*** Opening Dataset records ***

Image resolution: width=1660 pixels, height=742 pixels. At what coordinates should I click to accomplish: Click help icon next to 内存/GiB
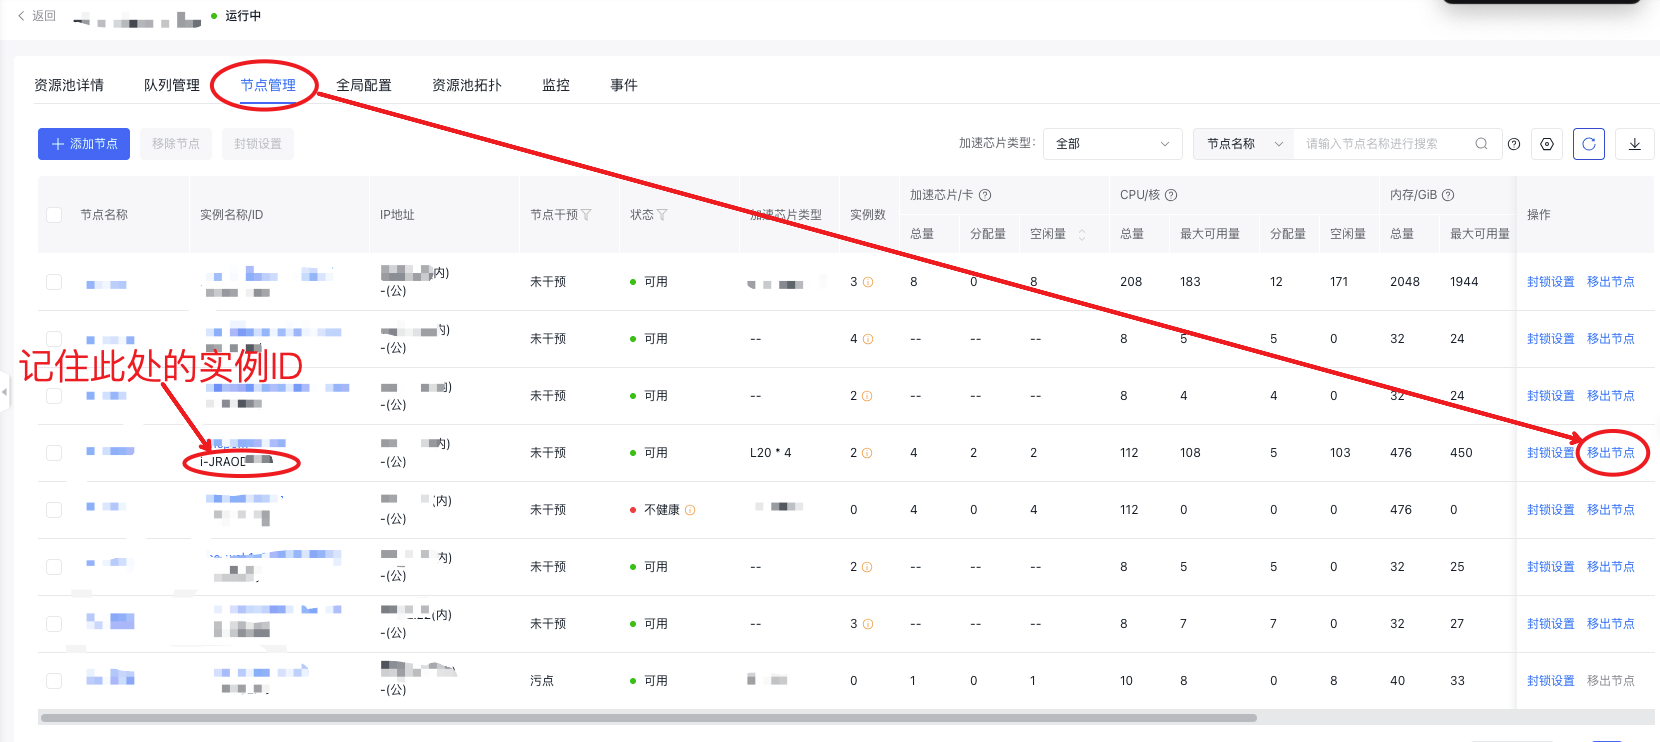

*** Closing Dataset records ***
*** Opening Dataset records ***

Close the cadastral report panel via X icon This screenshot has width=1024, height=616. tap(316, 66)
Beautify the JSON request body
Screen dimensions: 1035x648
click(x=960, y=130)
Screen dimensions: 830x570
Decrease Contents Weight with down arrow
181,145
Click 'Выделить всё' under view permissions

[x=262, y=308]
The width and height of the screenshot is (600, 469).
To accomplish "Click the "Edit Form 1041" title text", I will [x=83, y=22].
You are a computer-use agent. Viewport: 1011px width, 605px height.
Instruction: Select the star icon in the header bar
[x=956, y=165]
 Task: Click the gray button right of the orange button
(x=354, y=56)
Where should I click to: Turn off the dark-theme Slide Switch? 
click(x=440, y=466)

*** Closing Dataset records ***
*** Opening Dataset records ***

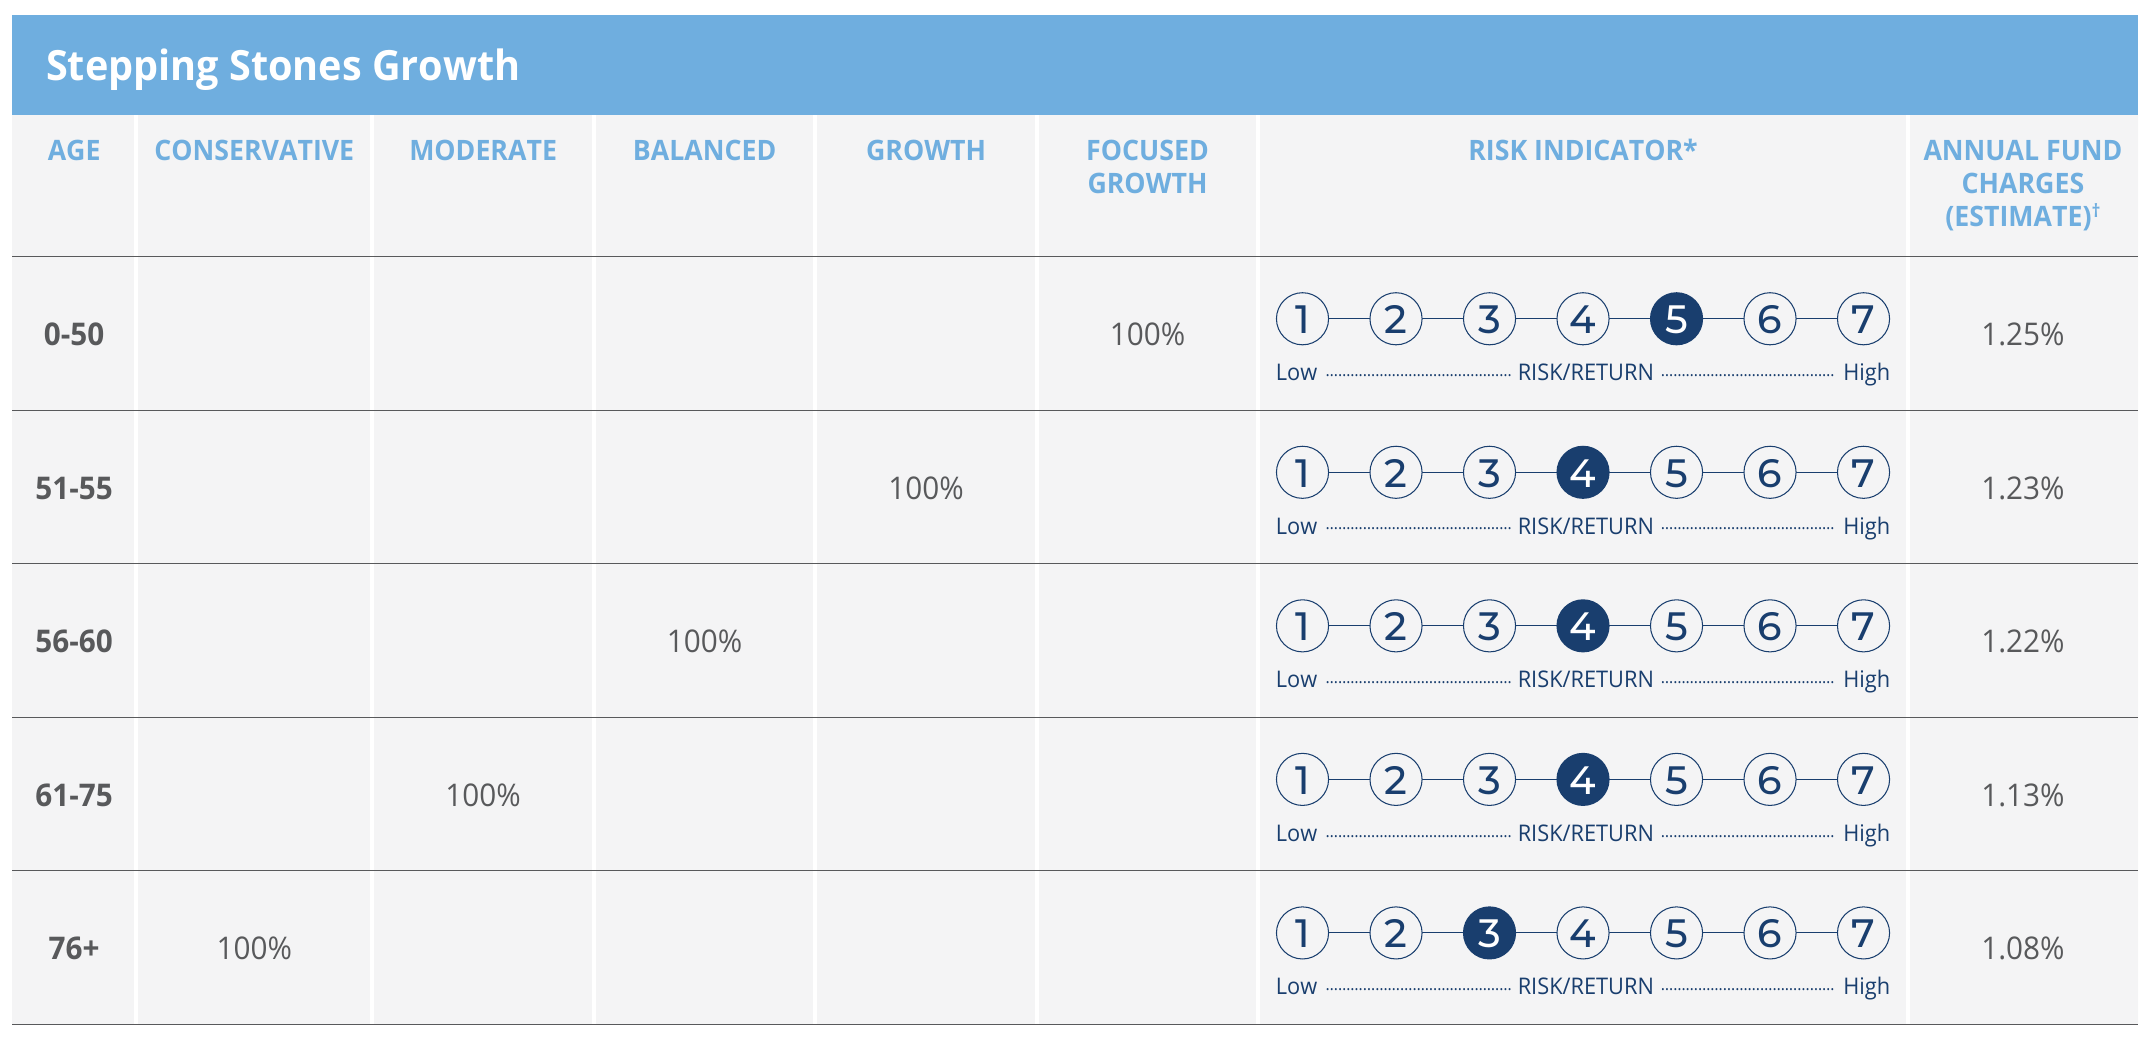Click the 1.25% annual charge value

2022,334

*** Closing Dataset records ***

Activity
Whenever the word "accomplish" appears in a line of the data above, that line counts. Say how many lines count, and nothing more.

The answer
2